When Bailee Moore and her two female companions are voted off a wagon train, they reluctantly make their way to Texas, where they are accosted by a wild, smelly man set on stealing their wagon. The three women bash the brute over the head and promptly turn themselves in to the nearest sheriff, convinced they’ve committed murder. Instead of sending them away to be hanged, however, Cedar Point’s wily sheriff devises a marriage lottery, in which the women are raffled off and married to men willing to pay their prison fines. Carter McKoy, a silent recluse with a tragic past, draws Bailee’s name, and though she deplores her lot, she quickly warms to him. The first half of the novel ambles leisurely along as Bailee and Carter come to know one another, but the pace picks up abruptly when Bailee learns the man she allegedly killed is alive and eager for revenge. Though the intrigue subplot fleshes out Carter’s character and allows for some compelling cowboy action (complete with fistfights and bullet-dodging heroics), it detracts from the real drama between Bailee and Carter.
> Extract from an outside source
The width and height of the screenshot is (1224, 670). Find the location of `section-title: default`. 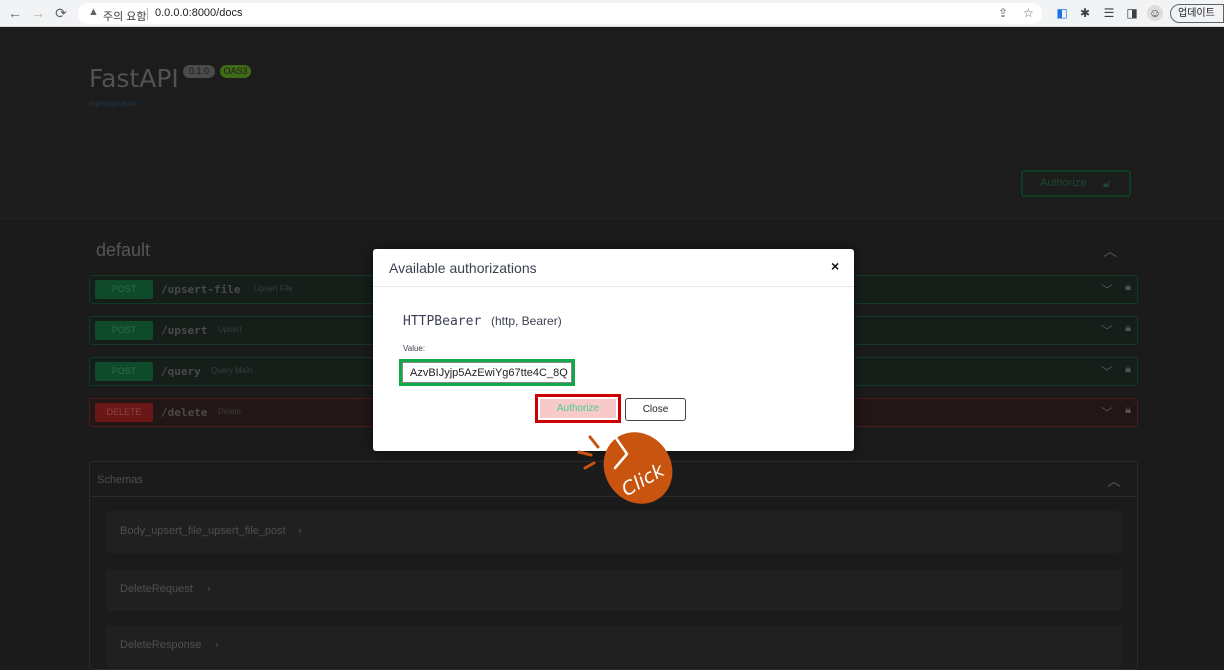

REVIEW : This is one of those books that reaches out and grabs you at least it grabbed me. So far I haven’t read any of her books that I haven’t liked. She is fast becoming one of my favorite authors for historical.
Carter is unlike any other hero that I have ever read, he lets his actions speak for themselves, and then their is Bailee, she is as unlike any heroine also, they way that they learn to live and deal with each other, is unlike any book that I have ever read.
I read this book as part of the Winter 08 Reading Challenge: Read a book that has an Arranged marriage or a Marriage of Convience.